The technical scheme provided by the embodiment of the disclosure can have the following beneficial effects:

meanwhile, the relevance of the information of multiple types such as the main text information of the video, the auxiliary text information of the video, the multimedia information of the video and the like and the abstract information of the video to be generated is considered, and the abstract information of the video is generated based on the information of multiple types such as the main text information of the video, the auxiliary text information of the video, the multimedia information of the video and the like, so that the information of the video is fully utilized to obtain the abstract information of the video.

Drawings

The accompanying drawings, which are incorporated in and constitute a part of this specification, illustrate embodiments consistent with the present disclosure and, together with the description, serve to explain the principles of the disclosure.

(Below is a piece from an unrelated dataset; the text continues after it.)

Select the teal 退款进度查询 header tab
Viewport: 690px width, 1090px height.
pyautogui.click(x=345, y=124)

FIG. 1 is a flow diagram illustrating one embodiment of an information acquisition method in accordance with an exemplary embodiment;

fig. 2 is a block diagram showing a structure of an information acquisition apparatus according to an exemplary embodiment;

fig. 3 is a block diagram illustrating a structure of an electronic device according to an example embodiment.

Detailed Description

In order to make the technical solutions of the present disclosure better understood by those of ordinary skill in the art, the technical solutions in the embodiments of the present disclosure will be clearly and completely described below with reference to the accompanying drawings.

It should be noted that the terms "first," "second," and the like in the description and claims of the present disclosure and in the above-described drawings are used for distinguishing between similar elements and not necessarily for describing a particular sequential or chronological order. It is to be understood that the data so used is interchangeable under appropriate circumstances such that the embodiments of the disclosure described herein are capable of operation in sequences other than those illustrated or otherwise described herein. The implementations described in the exemplary embodiments below do not represent all implementations consistent with the present disclosure. Rather, they are merely examples of apparatus and methods consistent with certain aspects of the present disclosure, as detailed in the appended claims.

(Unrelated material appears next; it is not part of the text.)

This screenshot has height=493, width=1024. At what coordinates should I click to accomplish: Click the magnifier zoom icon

FIG. 1 is a flow diagram illustrating one embodiment of an information acquisition method in accordance with an example embodiment. The method comprises the following steps:

step 101, obtaining multi-modal information of a video.

In the present disclosure, the type of video may be a short video. The multimodal information of the video includes: primary textual information, secondary textual information, and multimedia information. The multimedia information includes visual information and/or voice information.

The visual information of the video may include: the plurality of key frame images of the video, the voice information of the video may include: the speech signal in the video.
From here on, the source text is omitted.